In short, I’m far too chicken to step outside my comfort zone. I always have been, and I probably always will be. As much as I may want to change that, it’s far too much who I am. I quite like who I am most of the time, but sometimes I suck. 😉

I’ve also learned a new phrase recently- Secret Single Behaviour (abbreviates to ssb). Descriptive of stuff you do which you know is a bit weird but you do anyway because there’s nobody around to say “dude, that’s a bit weird”.

So right now, I’m off to make sure I have some green jelly in to eat at the weekend when Liverpool are on Match of the Day (ssb alert!)

Barljo

Do you want to know a secret?

Sorry that I didn’t blog last week. With one thing and another I just didn’t have it in me.

This week, I are bin mostly thinking… Should you tell people what you’re thinking? Not as in “I’ve been thinking about cheese” (that’s what Twitter is for!) but how you feel, especially if it’s about them.

I don’t do that, very often. I’m not that good at it. Deep and meaningful stuff always sounds contrived and clumsy, emotive stuff comes out harsh and aggressive.

It’s clearly something I need to work on. I’ve had the opportunity to practice both sides recently. Neither worked out very well to be frank, but they’re not stories to be blogging about- you guys know who you are, and I’m sorry that I’m rubbish at it. This is more about should you tell someone how you feel about them when it’s not what they want to hear. Not negative stuff, but soft stuff.

I’m a bloke, and also (probably!) an emotionally immature one. I’ve tried to be more open, but that inevitably leads to getting scared and backing even harder into my shell.

So, when faced with feelings that need to be shared (fear to be faced, barrel of gun to be stared down, wind to be pee’d into… Whichever metaphor suits you best), the time to do this is clearly not when the person has made it transparently clear they don’t want to hear that sort of talk, yet I still would like to let them know just how ace I think they are, and have done ever since the minute we met. Nothing to gain, everything to lose.

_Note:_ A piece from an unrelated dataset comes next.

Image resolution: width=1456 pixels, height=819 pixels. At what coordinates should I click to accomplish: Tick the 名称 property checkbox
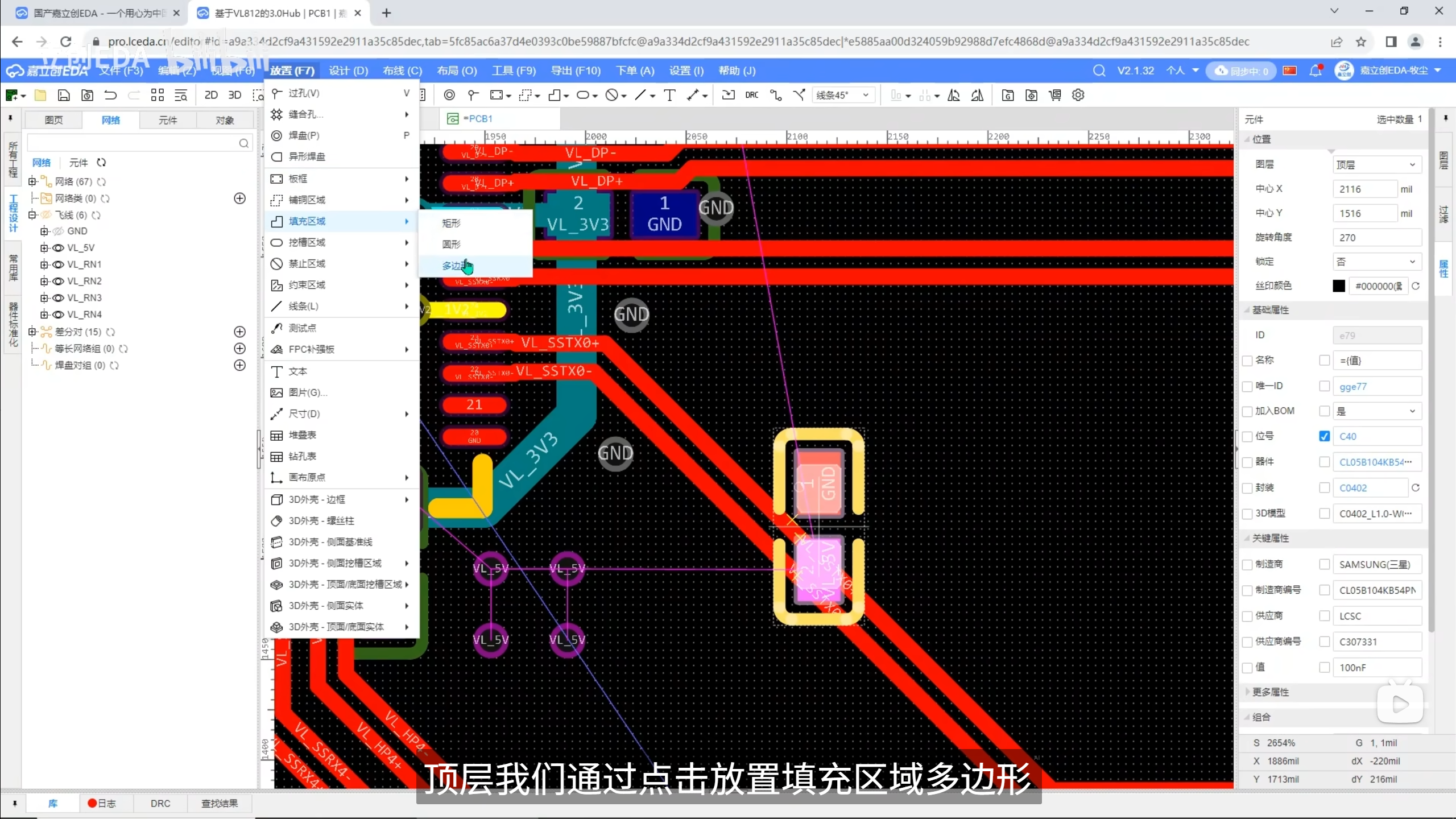[1247, 361]
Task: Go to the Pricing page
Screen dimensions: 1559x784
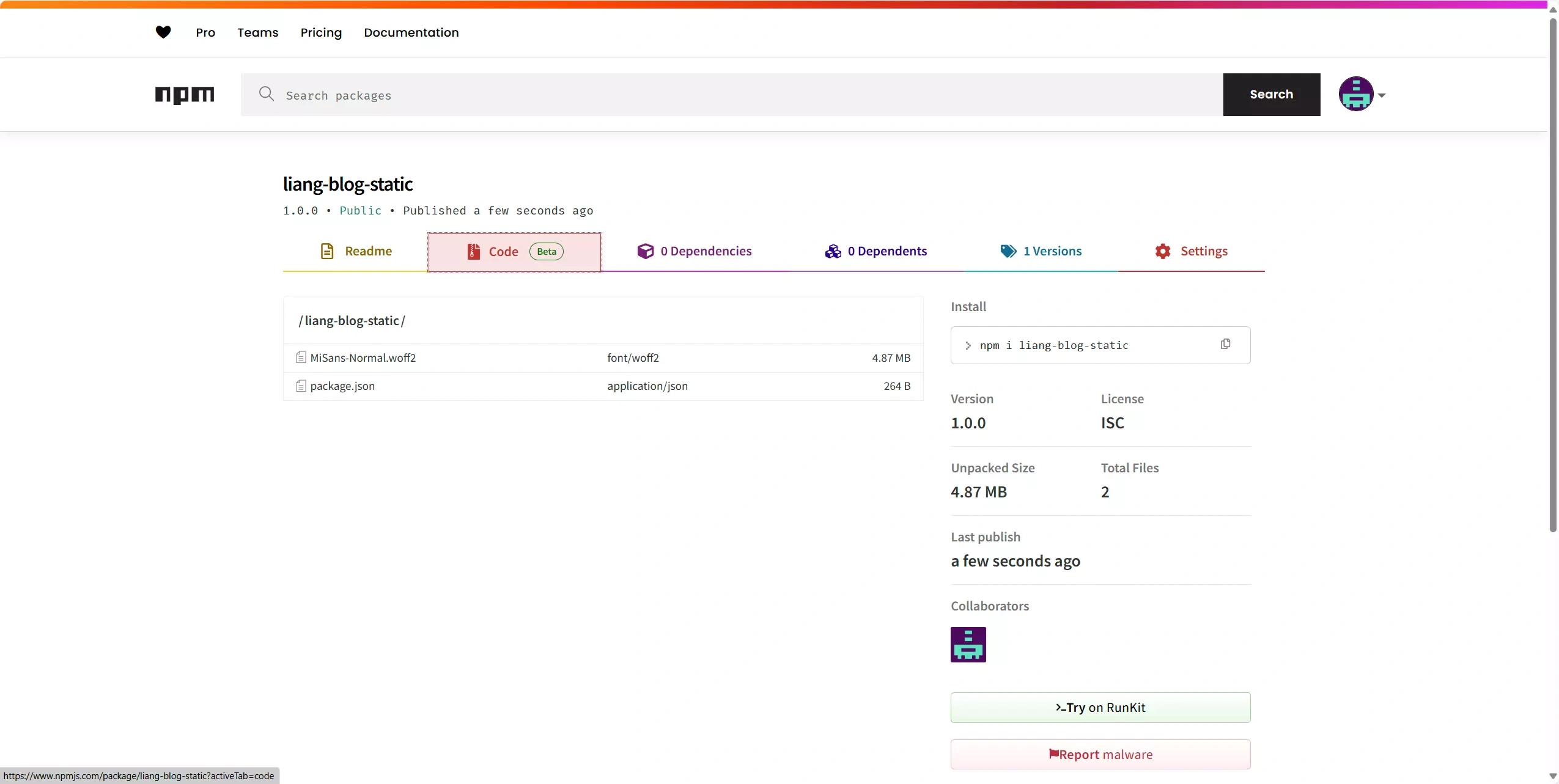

I tend to ask more questions in blogging than I answer. I do have a conclusion for this one though: gauge the mood. If it will help the situation, take that leap of faith. There’s precious little happiness around at the moment, and you’ll likely give someone the gift of a smile. If it’s going to lead to a worse position, hang fire though. It’ll complicate lives and bring more frowns. In the meantime, I’ll just be sitting here taking time, and one day I’ll tell you.

“Do you promise not to tell?”. Thanks Mr Lennon for today’s title (and a hidden song lyric- shout up if you spot it!)